▸ **Task to complete**
Every entry below should be restated word for word, except for its images.

Top of Data listing

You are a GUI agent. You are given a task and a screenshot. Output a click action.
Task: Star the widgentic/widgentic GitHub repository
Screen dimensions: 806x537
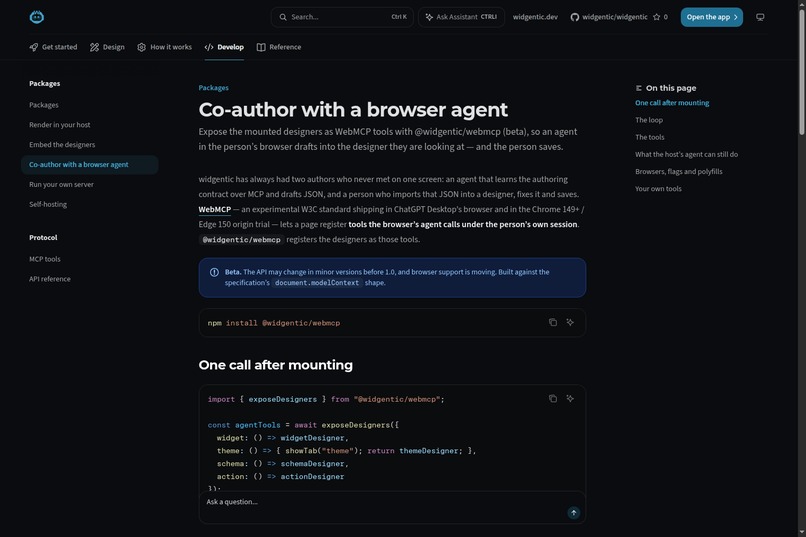(660, 17)
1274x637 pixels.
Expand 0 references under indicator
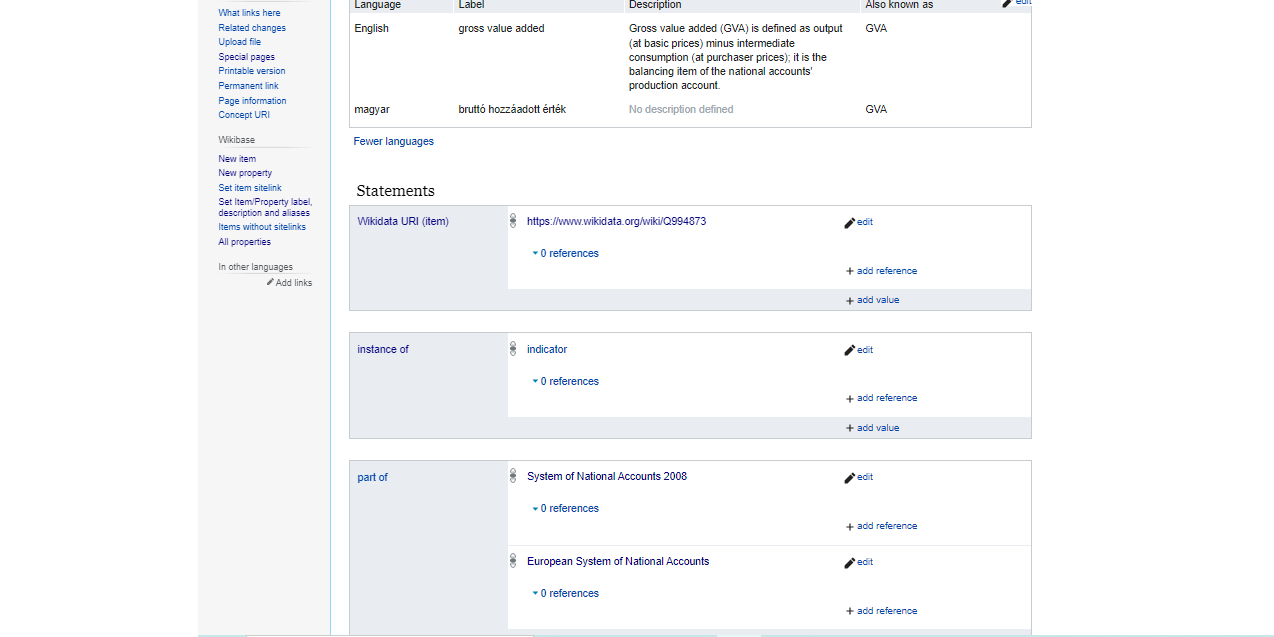(x=568, y=382)
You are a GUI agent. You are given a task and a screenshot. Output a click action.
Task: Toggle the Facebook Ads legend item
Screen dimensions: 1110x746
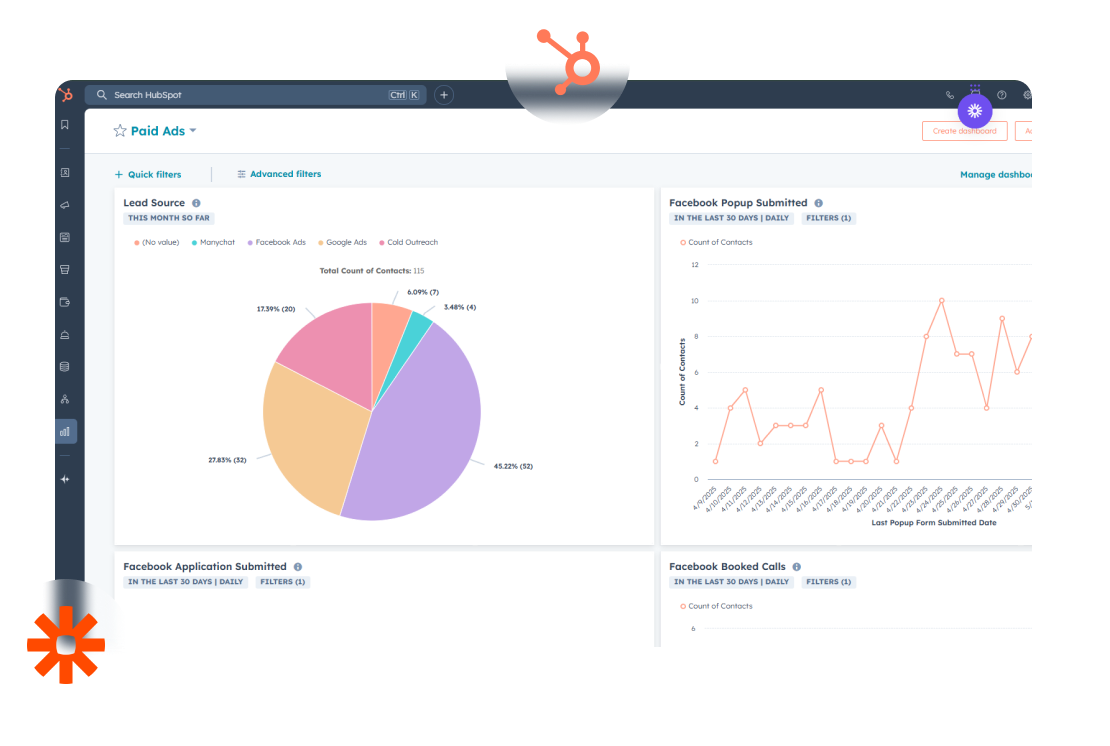tap(279, 242)
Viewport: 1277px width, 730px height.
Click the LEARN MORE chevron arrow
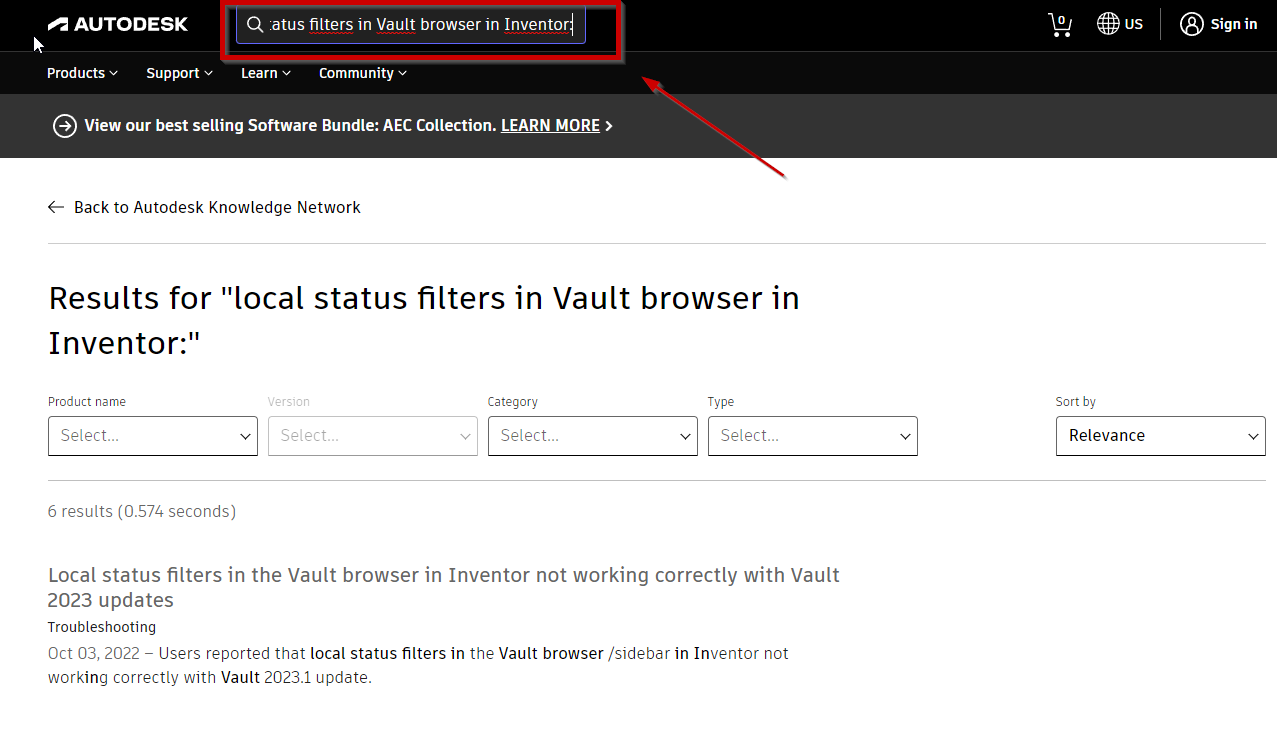coord(608,126)
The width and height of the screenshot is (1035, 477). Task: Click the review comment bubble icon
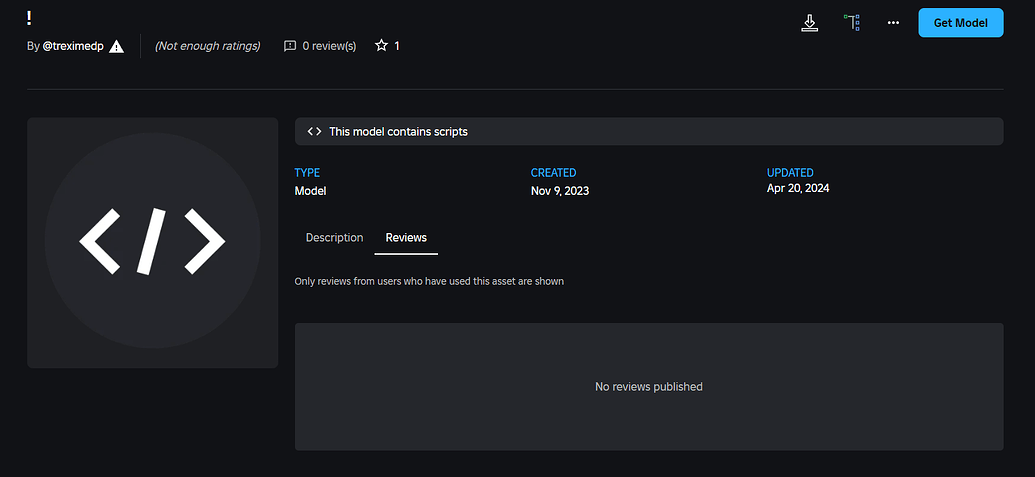[290, 46]
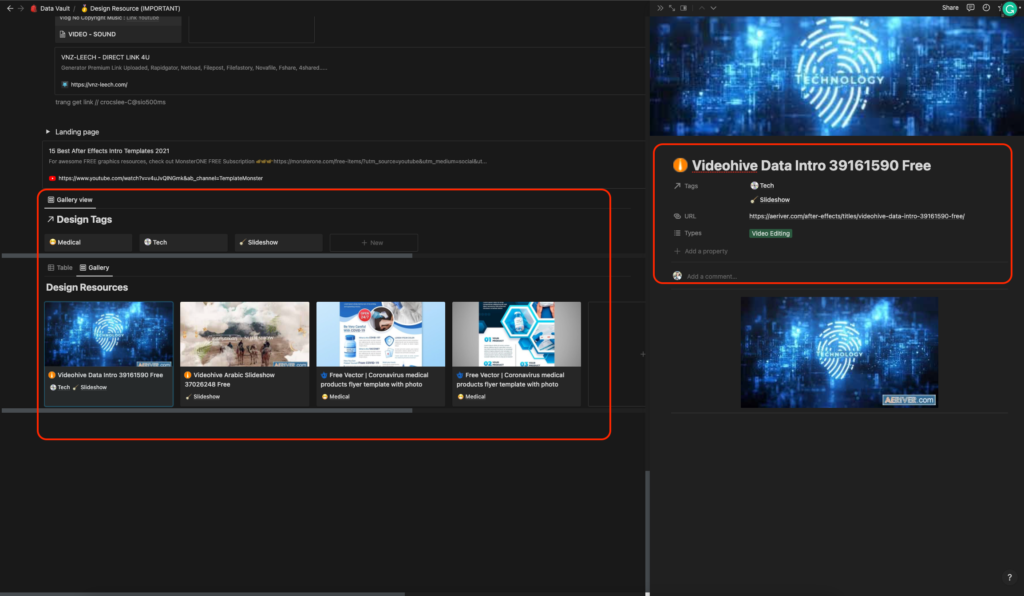Open page in full view using expand icon
1024x596 pixels.
pyautogui.click(x=673, y=8)
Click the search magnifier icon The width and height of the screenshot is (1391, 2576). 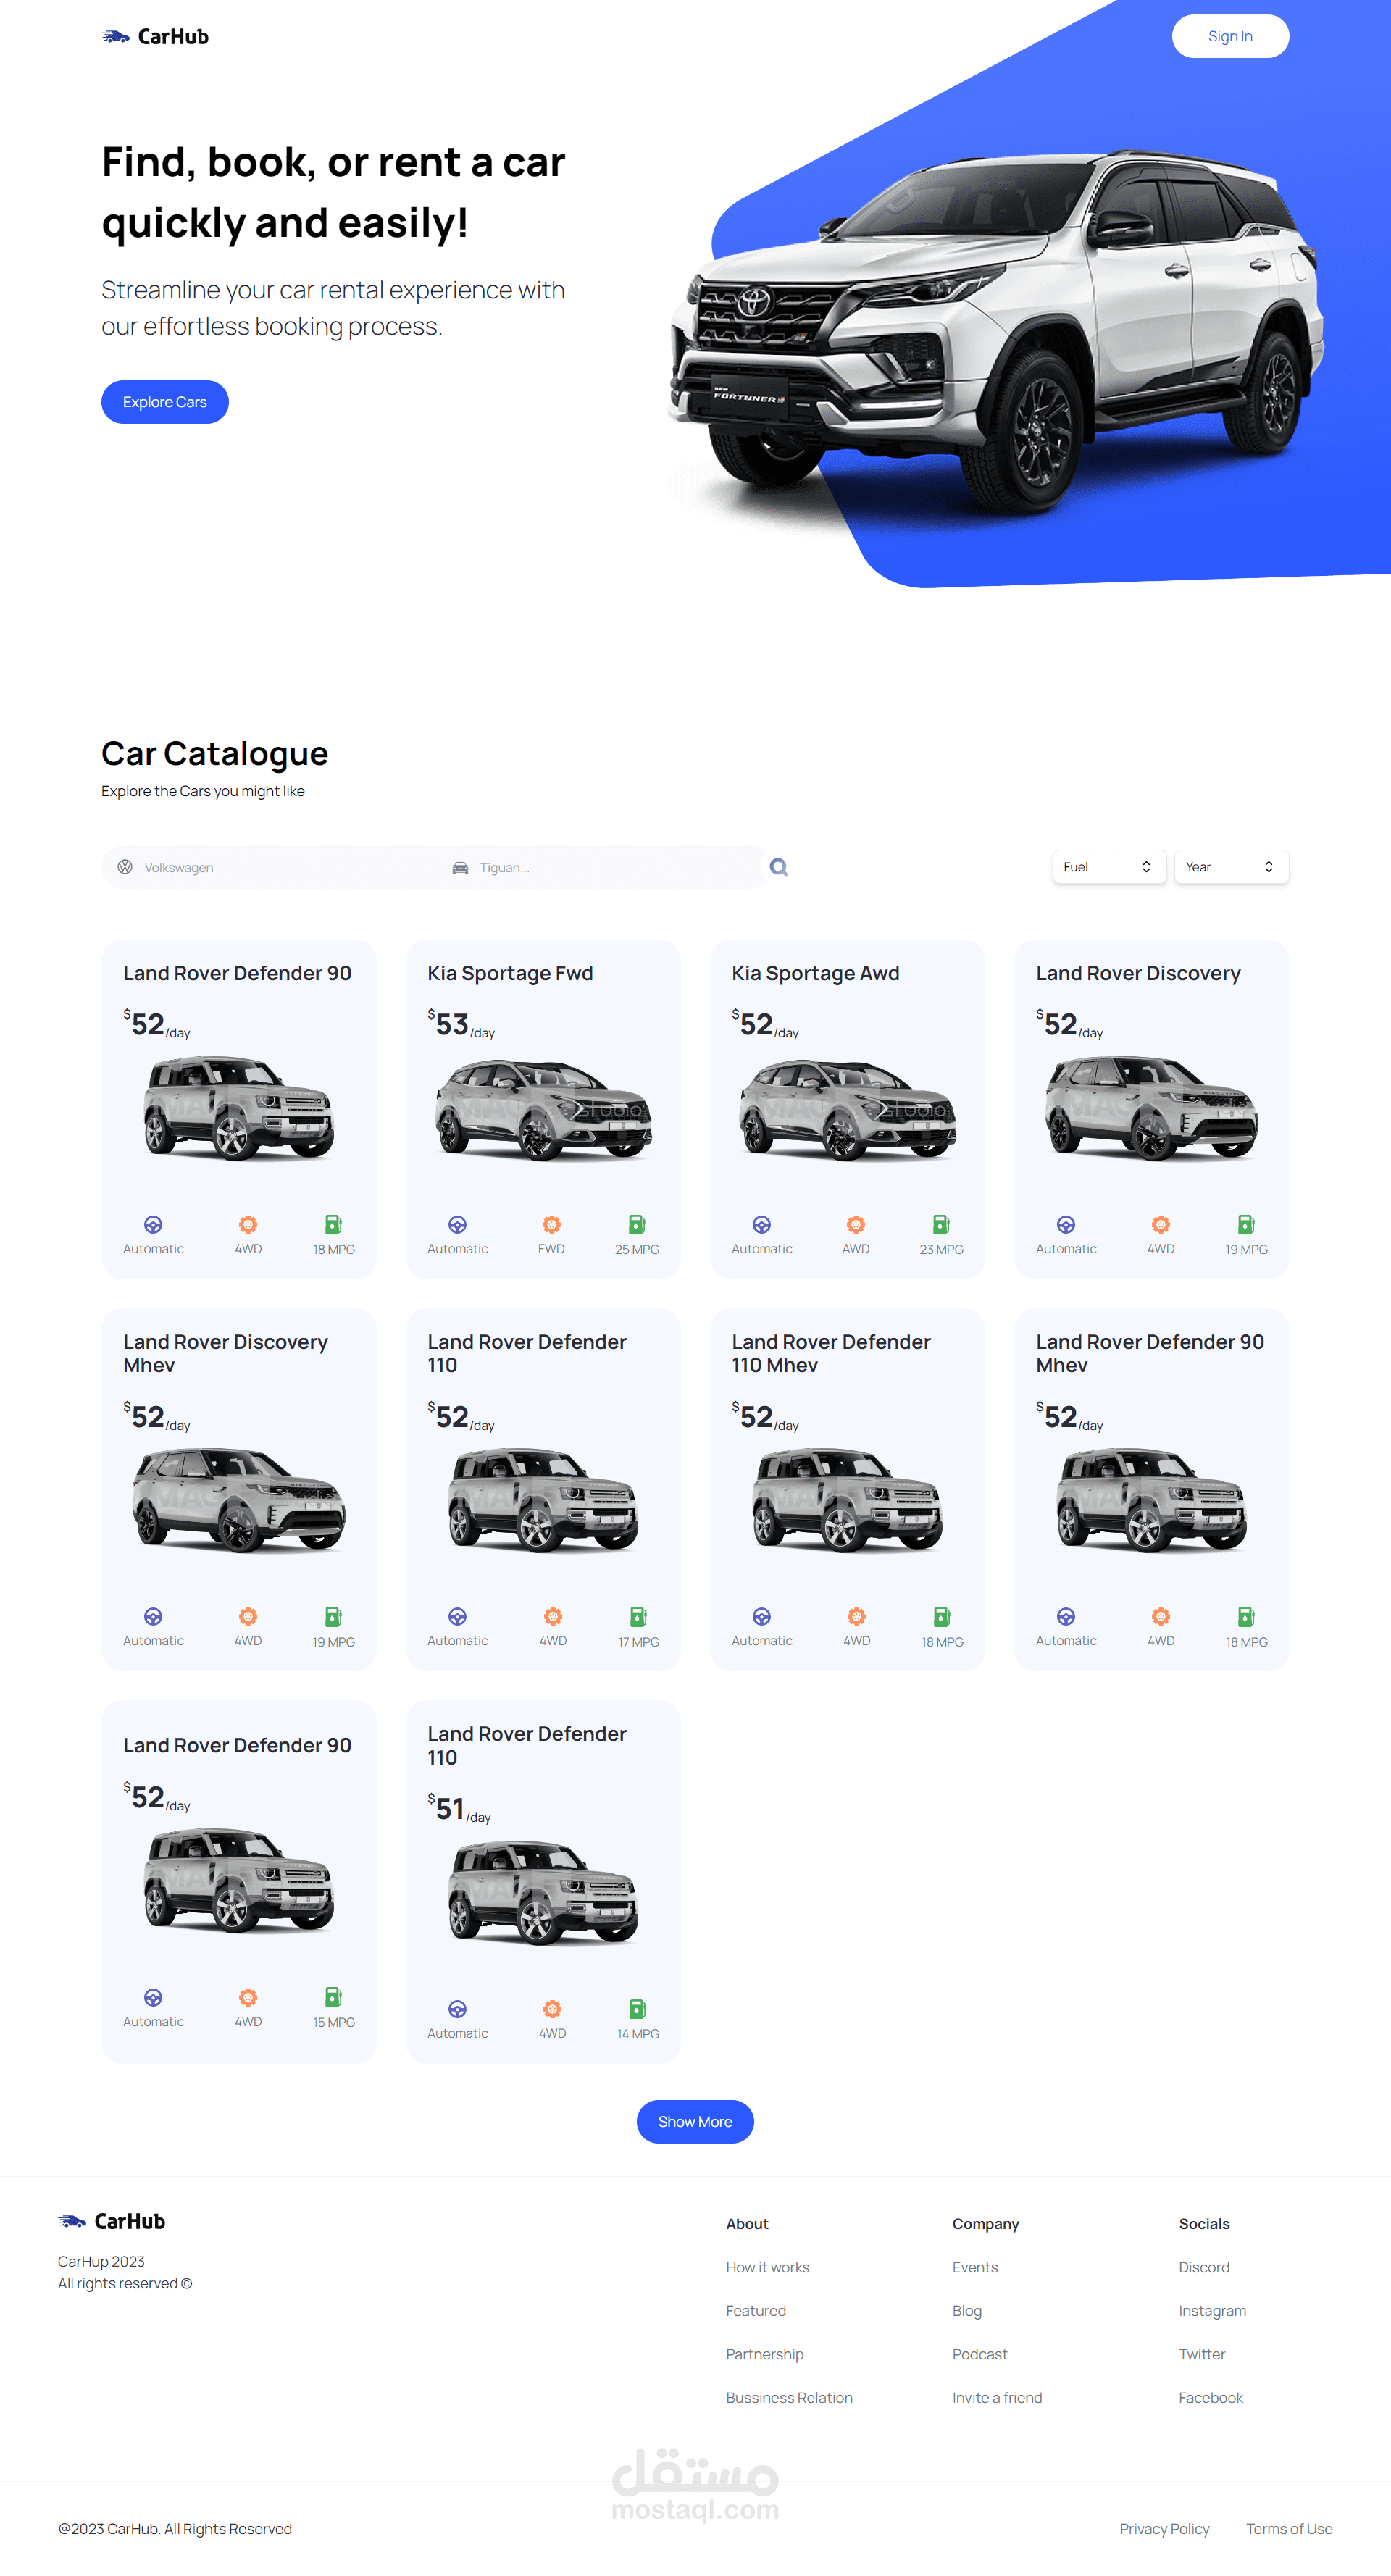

Bottom of Data listing

▸ **Finished exercise**
You are a GUI agent. You are given a task and a screenshot. Output a click action.
Task: Star the widgentic/widgentic GitHub repository
Screen dimensions: 806x537
(660, 17)
1274x637 pixels.
Expand 0 references under indicator
(x=568, y=382)
You are a GUI agent. You are given a task and a screenshot. Output a click action.
Task: Toggle the Facebook Ads legend item
Screen dimensions: 1110x746
tap(279, 242)
Viewport: 1277px width, 730px height.
Click the LEARN MORE chevron arrow
coord(608,126)
The width and height of the screenshot is (1035, 477). Task: Click the review comment bubble icon
[290, 46]
Open page in full view using expand icon
1024x596 pixels.
pyautogui.click(x=673, y=8)
Click the search magnifier icon The width and height of the screenshot is (1391, 2576). 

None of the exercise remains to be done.